- **WHAT TO DO**
Which lines below include "agent"? Copy them all.

--

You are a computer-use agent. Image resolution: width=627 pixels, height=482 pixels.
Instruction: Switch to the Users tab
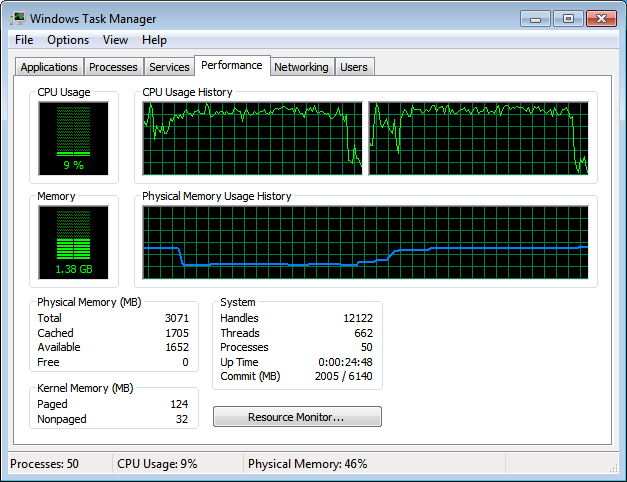coord(354,67)
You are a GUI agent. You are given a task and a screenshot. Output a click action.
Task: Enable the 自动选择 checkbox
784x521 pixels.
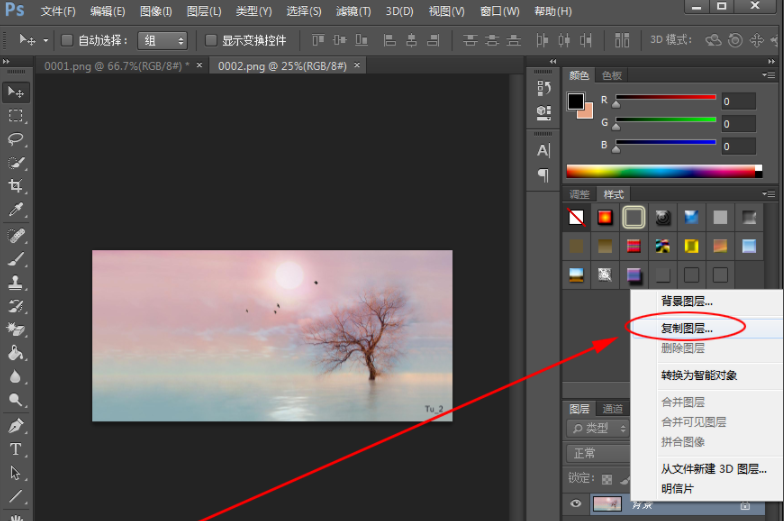point(67,41)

--

- **EXPECTED ANSWER**
You are a computer-use agent. Image resolution: width=627 pixels, height=482 pixels.
You are a GUI agent. You are given a task and a screenshot. Output a click action.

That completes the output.